A
mediados de 1904 quedó listo el Paseo de Montejo, pero
debido al deterioro de la temporada de lluvias y el tránsito
de los vehículos de la época -carruajes que circulaban
por la avenida-, se realizó otra fuerte inversión
para su mantenimiento.
La
erogación inicial de la obra fue de $14, 769, que se utilizaron
para la compra de los terrenos donde más tarde se construyó.
Durante
la administración estatal del Gral. Cantón se invirtieron
$46,500 y hasta el 31 de diciembre de 1905, el Li. Molina Solís
gastó en la obra $78, 420.80 recaudados por la Jefatura
de Policía.
Un
año más tarde, el Sr. Casares informó que
la obra tenía una longitud de 1198 metros, y una avenida
principal de 23 metros de ancho, con dos avenidas laterales de
7.50 metros cada una. Además, dos avenidas de 2.5 metros
y un anchura total de 43 metros.
Durante
la gestión del Lic. Molina Solís se canalizaron
$192, 182.01 de las arcas estatales"...se ha gastado en el
mismo desde abril de 1992 a la fecha (31 de marzo de 1906), la
suma de $192, 182.01..! (Ibid.141).
En
la histórica visita que el entonces presidente del país,
Gral Porfirio Díaz realizó a Yucatán en febrero
de 1906, contrario a lo que se podía esperar, el caudillo
no inauguró formalmente el Paseo de Montejo.
A
pesar de que la recepción al Gral. Díaz en Mérida,
se llevó al cabo en el paseo de Montejo, donde el Lic.
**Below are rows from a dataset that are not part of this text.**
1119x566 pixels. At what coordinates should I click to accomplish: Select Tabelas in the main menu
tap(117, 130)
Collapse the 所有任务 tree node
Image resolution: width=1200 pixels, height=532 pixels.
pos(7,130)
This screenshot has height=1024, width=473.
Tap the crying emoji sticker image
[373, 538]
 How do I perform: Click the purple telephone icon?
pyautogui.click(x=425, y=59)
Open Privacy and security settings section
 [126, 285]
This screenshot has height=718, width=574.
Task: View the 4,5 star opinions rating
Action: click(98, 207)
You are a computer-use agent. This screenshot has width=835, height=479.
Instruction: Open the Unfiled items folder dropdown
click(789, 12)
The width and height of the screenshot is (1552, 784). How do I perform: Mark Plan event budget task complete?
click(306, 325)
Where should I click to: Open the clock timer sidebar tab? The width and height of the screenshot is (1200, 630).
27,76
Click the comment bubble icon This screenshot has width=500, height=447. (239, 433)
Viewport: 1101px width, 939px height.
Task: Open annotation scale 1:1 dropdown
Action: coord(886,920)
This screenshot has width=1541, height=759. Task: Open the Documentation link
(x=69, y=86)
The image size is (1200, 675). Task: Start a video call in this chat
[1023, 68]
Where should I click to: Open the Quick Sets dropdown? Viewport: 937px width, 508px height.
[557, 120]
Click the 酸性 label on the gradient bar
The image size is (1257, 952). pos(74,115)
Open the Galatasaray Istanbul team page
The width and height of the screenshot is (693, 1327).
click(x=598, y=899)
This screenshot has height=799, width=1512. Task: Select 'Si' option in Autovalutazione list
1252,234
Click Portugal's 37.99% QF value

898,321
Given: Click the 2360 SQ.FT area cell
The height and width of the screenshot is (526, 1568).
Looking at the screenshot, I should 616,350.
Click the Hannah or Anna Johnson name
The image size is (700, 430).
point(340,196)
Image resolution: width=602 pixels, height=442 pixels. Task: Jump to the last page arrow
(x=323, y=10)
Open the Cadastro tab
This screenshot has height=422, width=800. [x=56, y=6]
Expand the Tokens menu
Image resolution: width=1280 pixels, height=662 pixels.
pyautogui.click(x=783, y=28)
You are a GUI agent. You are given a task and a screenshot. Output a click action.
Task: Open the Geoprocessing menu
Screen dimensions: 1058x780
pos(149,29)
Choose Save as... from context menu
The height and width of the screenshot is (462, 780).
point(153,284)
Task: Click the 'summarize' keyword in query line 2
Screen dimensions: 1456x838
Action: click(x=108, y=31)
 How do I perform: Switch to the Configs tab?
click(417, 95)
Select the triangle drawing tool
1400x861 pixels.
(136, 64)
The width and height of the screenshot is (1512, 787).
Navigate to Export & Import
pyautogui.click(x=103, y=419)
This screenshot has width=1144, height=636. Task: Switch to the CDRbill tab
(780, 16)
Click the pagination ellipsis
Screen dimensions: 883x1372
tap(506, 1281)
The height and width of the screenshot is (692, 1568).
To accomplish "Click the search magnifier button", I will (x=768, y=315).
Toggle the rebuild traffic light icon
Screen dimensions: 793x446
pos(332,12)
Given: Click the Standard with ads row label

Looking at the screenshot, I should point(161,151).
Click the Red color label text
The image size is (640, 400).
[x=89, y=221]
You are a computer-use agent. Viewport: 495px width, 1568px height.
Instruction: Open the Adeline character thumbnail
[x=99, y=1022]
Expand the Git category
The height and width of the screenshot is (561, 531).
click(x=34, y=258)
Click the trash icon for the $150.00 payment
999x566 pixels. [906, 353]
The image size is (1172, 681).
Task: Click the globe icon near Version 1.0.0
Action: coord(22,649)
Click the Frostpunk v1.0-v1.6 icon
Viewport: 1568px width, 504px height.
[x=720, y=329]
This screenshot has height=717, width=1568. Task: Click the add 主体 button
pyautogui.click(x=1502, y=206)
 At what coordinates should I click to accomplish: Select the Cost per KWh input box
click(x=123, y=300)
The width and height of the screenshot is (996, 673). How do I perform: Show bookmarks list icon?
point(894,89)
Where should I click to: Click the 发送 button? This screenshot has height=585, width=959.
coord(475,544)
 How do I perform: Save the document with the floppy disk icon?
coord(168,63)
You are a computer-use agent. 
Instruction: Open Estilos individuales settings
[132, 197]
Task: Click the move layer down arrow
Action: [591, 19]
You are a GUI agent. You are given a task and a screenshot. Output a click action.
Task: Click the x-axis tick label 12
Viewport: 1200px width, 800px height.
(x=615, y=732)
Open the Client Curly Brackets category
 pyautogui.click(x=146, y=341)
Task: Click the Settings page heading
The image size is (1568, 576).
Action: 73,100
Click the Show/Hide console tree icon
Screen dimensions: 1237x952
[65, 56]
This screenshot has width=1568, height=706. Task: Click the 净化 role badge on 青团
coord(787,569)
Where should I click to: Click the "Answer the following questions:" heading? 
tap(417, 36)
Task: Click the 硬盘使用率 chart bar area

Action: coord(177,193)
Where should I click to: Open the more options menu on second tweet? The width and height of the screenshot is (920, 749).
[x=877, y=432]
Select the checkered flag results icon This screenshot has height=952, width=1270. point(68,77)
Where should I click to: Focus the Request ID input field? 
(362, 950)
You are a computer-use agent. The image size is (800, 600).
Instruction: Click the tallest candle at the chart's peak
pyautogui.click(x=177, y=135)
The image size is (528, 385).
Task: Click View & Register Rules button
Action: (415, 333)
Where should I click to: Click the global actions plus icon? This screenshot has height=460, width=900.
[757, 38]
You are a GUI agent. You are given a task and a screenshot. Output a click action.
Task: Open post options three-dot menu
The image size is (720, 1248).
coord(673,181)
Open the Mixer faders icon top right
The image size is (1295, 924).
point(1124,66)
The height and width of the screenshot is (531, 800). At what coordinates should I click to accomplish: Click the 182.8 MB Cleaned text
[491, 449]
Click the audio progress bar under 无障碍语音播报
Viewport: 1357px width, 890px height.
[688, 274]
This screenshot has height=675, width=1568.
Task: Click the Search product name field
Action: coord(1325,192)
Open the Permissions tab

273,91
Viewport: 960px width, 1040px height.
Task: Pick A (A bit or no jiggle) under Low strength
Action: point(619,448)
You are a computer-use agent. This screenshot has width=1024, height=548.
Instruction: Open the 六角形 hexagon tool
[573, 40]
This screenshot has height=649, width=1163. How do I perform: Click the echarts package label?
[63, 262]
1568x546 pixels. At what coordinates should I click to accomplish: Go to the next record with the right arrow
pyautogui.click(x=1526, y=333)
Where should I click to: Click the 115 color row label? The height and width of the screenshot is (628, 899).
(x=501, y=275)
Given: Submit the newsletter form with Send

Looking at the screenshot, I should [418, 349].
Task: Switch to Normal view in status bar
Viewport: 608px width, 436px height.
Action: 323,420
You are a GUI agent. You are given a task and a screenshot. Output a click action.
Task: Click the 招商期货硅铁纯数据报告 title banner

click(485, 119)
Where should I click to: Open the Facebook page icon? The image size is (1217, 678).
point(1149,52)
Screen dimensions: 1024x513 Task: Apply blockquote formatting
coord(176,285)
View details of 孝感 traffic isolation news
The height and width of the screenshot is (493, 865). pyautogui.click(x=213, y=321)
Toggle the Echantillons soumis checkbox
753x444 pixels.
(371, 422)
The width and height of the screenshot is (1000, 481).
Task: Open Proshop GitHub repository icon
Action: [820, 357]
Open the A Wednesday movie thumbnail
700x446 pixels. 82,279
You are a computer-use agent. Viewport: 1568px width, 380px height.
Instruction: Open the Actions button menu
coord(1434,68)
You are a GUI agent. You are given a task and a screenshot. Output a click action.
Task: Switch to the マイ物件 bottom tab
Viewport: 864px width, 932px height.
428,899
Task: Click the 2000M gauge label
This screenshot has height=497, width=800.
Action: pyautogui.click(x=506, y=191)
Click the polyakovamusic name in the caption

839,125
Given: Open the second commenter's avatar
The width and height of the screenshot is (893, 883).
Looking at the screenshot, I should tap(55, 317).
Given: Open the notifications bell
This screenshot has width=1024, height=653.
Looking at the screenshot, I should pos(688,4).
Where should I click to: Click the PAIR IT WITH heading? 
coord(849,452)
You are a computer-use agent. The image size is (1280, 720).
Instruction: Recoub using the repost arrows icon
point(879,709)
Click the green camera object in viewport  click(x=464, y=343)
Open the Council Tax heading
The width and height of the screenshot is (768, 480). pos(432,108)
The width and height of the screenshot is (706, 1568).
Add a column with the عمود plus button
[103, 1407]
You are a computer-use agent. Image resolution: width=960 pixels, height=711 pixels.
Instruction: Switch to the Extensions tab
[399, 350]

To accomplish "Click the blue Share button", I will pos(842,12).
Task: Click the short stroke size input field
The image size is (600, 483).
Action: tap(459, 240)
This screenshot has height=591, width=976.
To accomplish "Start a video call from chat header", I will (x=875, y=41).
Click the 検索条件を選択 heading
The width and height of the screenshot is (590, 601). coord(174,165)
Molina Solís mandó establecer temporalmente una
estación ferroviaria, la historia no le concedió
el honor de la apertura oficial de la concluida avenida.
Un
verdadero acontecimiento, que transformó la quietud de
la Mérida de principios del siglo XX, fue esa visita presidencial
en la cual la población integrada por los diferentes estratos
socioeconómicos se volcó a sus calles, para dar
la bienvenida a tan ilustre personaje, 18 años después
de la colocación de la primera piedra de la obra.
"Desde
las primeras horas de la mañana las calles por donde debía
pasar la comitiva y el "Paseo de Montejo", se comenzaron
a llenar de una gran muchedumbre compuesta de todas las clases
sociales. Las puertas, las ventanas y los balcones estaban atestados
de familias y en las banquetas se veía una interminable
fila de sillas ocupadas" (La Revista de Mérida, 5
de febrero de 1906).
"Era
el año de 1906. Gran gentío invadía el Paseo
de Montejo. Desde las encumbradas familias hasta las más
humildes se hallaban reunidas en él. Arcos triunfales y
gallardetes lo adornaba. La milicia, vestida de gala, aguardaba
enfilada a lo largo del paseo bajo los ardientes rayos solares,
pues los pequeños arbolitos con su escaso ramaje no dabn
todavía sombra ninguna.
Al
fin, regia comitiva lo surcó, seguida de los más
lujosos carruajes y autos de la ciudad. Todas las bandas de música
seguían a sus respectivos batallones o grupos, cantidad
increíble de cohetes volaban por el espcio y los aplausos
y vítores se prodigaban sin cesar. Era que el presidente
de la República. D. Porfirio Díaz, visitaba Yucatán"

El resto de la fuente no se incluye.